═══ RECORDS SHOWN
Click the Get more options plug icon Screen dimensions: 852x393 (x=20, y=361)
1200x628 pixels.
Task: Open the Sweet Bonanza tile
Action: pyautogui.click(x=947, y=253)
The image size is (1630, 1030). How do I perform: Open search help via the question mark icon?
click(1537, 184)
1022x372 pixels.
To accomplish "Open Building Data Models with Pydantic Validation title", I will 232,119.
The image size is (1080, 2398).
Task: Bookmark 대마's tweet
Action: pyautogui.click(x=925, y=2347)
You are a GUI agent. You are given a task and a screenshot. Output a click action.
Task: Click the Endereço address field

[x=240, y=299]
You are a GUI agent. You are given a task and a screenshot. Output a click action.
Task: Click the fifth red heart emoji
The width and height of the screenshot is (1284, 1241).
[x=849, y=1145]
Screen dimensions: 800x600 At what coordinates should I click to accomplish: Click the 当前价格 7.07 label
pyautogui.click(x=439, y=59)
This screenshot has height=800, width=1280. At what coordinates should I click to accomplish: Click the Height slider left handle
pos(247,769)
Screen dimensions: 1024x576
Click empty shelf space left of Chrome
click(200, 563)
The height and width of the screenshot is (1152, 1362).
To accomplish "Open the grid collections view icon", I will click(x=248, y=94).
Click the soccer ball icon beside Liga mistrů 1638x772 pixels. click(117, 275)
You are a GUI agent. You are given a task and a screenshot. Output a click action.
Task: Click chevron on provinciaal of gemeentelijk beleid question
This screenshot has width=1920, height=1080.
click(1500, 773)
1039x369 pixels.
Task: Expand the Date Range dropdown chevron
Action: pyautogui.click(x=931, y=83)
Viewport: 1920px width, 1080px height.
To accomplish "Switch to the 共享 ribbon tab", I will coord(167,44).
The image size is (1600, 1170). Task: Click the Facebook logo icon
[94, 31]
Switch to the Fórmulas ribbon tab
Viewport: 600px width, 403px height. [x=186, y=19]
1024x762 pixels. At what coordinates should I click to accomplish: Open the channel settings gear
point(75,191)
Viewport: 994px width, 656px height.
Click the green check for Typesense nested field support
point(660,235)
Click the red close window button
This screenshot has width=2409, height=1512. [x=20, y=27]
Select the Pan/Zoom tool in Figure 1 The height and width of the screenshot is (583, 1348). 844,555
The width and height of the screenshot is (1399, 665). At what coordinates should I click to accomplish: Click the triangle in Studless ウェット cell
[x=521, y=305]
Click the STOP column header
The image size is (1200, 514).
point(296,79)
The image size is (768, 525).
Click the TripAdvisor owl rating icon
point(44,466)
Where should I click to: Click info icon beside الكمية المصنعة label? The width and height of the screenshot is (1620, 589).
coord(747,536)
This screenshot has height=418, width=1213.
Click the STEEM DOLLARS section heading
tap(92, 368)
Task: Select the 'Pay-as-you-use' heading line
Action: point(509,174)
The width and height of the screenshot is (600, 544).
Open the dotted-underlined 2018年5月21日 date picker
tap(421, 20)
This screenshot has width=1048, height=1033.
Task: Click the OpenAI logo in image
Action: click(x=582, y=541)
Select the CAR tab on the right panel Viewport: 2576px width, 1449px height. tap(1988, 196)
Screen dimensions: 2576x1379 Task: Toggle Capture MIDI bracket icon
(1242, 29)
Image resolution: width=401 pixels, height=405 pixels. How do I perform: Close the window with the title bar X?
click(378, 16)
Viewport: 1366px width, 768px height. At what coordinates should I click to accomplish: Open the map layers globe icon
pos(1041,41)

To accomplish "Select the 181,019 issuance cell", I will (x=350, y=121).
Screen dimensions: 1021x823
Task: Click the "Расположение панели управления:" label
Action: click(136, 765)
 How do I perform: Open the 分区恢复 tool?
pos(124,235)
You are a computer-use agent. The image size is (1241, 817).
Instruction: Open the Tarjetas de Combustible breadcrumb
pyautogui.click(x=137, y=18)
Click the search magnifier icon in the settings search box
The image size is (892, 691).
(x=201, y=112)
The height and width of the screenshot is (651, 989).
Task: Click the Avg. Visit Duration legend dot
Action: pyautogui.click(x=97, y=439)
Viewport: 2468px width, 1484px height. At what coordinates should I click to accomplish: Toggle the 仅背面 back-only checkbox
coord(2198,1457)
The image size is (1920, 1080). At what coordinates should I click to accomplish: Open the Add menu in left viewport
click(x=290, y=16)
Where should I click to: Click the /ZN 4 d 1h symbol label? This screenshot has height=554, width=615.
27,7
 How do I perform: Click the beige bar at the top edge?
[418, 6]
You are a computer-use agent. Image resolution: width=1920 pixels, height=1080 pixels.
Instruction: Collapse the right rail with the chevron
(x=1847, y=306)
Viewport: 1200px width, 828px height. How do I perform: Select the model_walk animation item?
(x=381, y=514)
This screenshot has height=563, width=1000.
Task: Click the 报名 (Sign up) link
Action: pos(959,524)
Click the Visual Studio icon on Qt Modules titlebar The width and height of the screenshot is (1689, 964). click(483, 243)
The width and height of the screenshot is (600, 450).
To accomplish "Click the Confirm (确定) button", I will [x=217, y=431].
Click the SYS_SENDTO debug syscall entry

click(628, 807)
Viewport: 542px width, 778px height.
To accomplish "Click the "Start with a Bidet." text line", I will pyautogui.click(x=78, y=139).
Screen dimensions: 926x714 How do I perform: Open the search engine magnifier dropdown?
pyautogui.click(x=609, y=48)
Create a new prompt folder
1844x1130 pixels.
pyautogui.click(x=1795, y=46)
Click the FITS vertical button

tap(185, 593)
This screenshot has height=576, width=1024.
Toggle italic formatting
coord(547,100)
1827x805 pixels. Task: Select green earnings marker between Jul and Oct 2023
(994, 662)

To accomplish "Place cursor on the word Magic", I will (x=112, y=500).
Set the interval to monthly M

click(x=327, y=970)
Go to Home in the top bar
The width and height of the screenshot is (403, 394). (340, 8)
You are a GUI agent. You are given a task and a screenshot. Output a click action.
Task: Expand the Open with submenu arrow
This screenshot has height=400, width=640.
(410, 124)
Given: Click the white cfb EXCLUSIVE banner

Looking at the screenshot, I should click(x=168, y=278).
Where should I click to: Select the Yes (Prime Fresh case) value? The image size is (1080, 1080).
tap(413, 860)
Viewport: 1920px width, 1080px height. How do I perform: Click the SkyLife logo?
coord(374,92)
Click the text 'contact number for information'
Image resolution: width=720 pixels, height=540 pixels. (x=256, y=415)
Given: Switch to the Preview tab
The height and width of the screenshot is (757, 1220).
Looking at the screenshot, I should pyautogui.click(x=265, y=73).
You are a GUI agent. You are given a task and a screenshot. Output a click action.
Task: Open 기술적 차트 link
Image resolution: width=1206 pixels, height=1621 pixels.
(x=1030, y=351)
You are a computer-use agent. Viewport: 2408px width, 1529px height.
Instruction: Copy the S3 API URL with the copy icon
══════
Repeat the lines of the listing between the line holding "Viewport: 1200px width, 828px" and the line holding "click(628, 807)", inclusive.

• [FULL OUTPUT]
Viewport: 1200px width, 828px height. How do I perform: Select the model_walk animation item?
(x=381, y=514)
This screenshot has height=563, width=1000.
Task: Click the 报名 (Sign up) link
Action: pos(959,524)
Click the Visual Studio icon on Qt Modules titlebar The width and height of the screenshot is (1689, 964). click(483, 243)
The width and height of the screenshot is (600, 450).
To accomplish "Click the Confirm (确定) button", I will [x=217, y=431].
Click the SYS_SENDTO debug syscall entry

click(628, 807)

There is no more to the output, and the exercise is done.